The intermediate medium heat exchanger according to any one of claims 6 to 8. The second lower opening of the second flow path is disposed at a position below the liquid level of the liquid intermediate medium in the first chamber, so that it is immersed in the liquid intermediate medium. ing,
The intermediate medium heat exchanger according to claim 1. The second lower opening of the second flow path is located in the first chamber at a position shifted laterally from directly above the first heat exchanger tube.
The intermediate medium heat exchanger according to claim 10. The intermediate medium evaporator further includes a gas inflow prevention member that prevents the gaseous intermediate medium in the first chamber from flowing into the second flow path through the second lower opening.
The intermediate medium heat exchanger according to claim 10 or 11. The hydraulic diameter of the first flow path is larger than the hydraulic diameter of the second flow path.
The intermediate medium heat exchanger according to any one of claims 1 to 12. The first upper opening and the first lower opening of the first flow path are formed in a reverse tapered shape to increase the opening diameter.

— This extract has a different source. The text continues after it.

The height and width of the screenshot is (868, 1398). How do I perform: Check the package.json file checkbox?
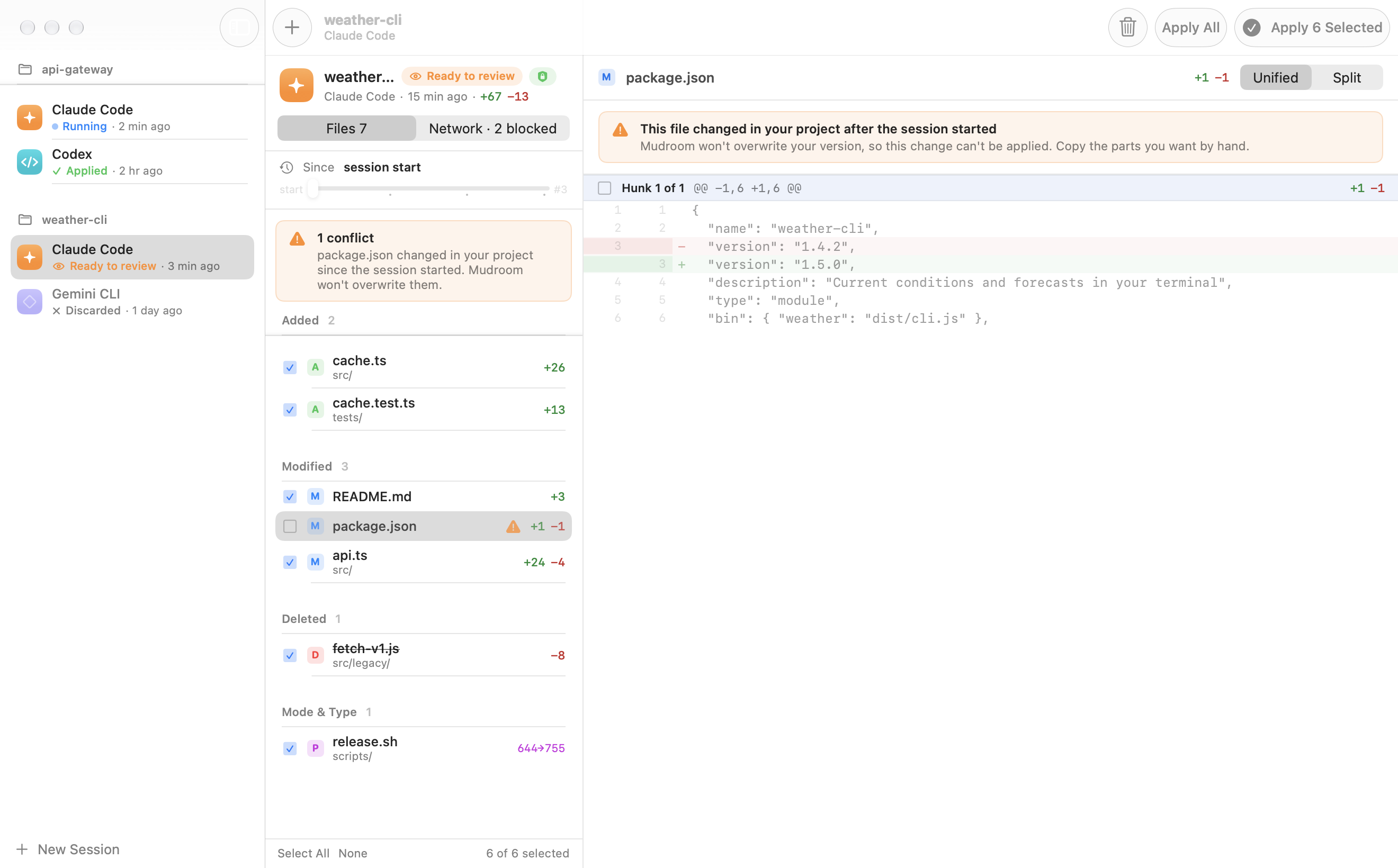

The intermediate medium heat exchanger according to any one of claims 1 to 13. The second upper opening of the second flow path is formed in a reverse tapered shape to increase the opening diameter.
The intermediate medium heat exchanger according to any one of claims 1 to 14. It has a multi-tube structure including an inner tube and an outer tube disposed radially outside the inner tube, and communicates the inside of the first chamber and the inside of the second chamber with each other, and the inside of the inner tube. and a second communication pipe in which one of the spaces between the inner tube and the outer tube is the first flow path and the other is the second flow path,
The intermediate medium heat exchanger according to any one of claims 1 to 15. At least one of the inner tube and the outer tube is provided with a heat insulating material,
The intermediate medium heat exchanger according to any one of claims 1 to 16.